L’enjeu principal est d’avoir déplacé le réseau d’alimentation sans bouleverser la face avant de la conception. TSMC a appliqué une architecture « Super Power Rail » pour relier l’alimentation à la source et au drain de chaque transistor via des contacts dédiés situés à l’arrière de la puce. L’entreprise explique avoir presque laissé inchangées la structure des grilles, la taille des cellules et la surface du layout à l’avant, ce qui lui permet de conserver la densité de grilles du procédé N2P ainsi que sa flexibilité de conception NanoFlex.
Les technologies d’alimentation par l’arrière existantes impliquaient de revoir la bibliothèque de cellules et l’architecture des cellules au lieu de simplement séparer les câblages d’alimentation.

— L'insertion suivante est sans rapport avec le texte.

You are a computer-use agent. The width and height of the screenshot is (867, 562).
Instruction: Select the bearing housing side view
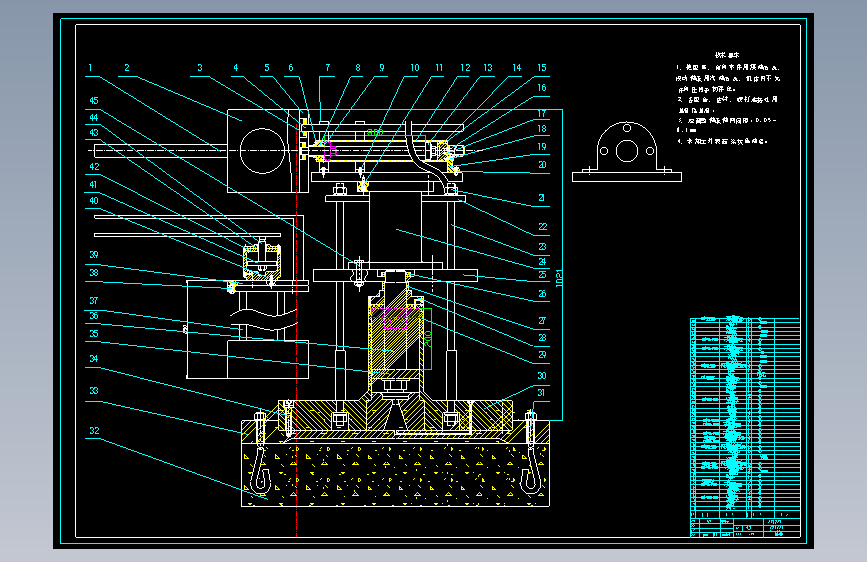(x=626, y=152)
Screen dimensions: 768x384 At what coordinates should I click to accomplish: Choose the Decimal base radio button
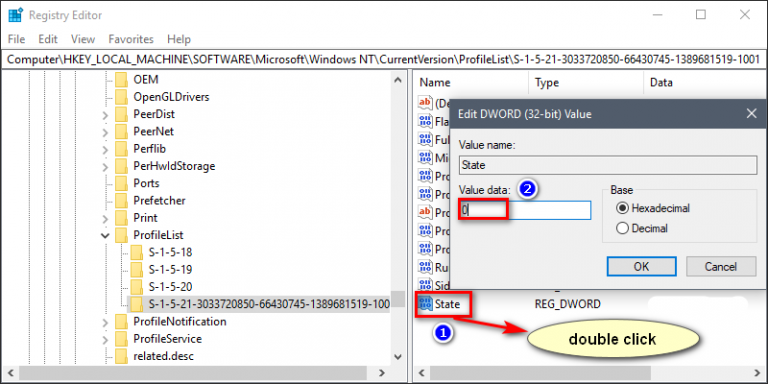(623, 228)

Electronic Times a rapporté qu’Intel, qui a été le premier à commercialiser l’alimentation par l’arrière, avait ajusté le nombre de fins, le pas métallique et la configuration des cellules au cours de ses tests. L’approche de TSMC consiste davantage à modifier la méthode d’alimentation tout en continuant à exploiter une plus grande partie des actifs de conception existants.
En chiffres, par rapport à N2P, la vitesse peut augmenter de 8 à 10 % à puissance égale, ou la consommation diminuer de 15 à 20 % à vitesse égale. La densité des puces pourrait également progresser de 8 à 10 %. Cela signifie qu’il serait possible de viser à la fois de meilleures performances et une meilleure efficacité énergétique dans les accélérateurs d’IA et les puces destinées au calcul haute performance, où les chemins de signaux sont complexes et la consommation élevée, tout en réduisant la charge liée aux modifications de conception. Ces chiffres correspondent aux résultats de développement et de validation de TSMC, et la production en volume de l’A16 devrait commencer au quatrième trimestre de cette année.
Ce qui change, ce sont donc le temps et les possibilités dont disposent les équipes de conception. Si le réseau d’alimentation peut être déplacé à l’arrière tout en continuant à exploiter les cellules existantes et le savoir-faire accumulé en matière de conception, les puces destinées à l’IA et au calcul haute performance pourront réduire la nécessité de repartir de zéro pour améliorer leur efficacité énergétique.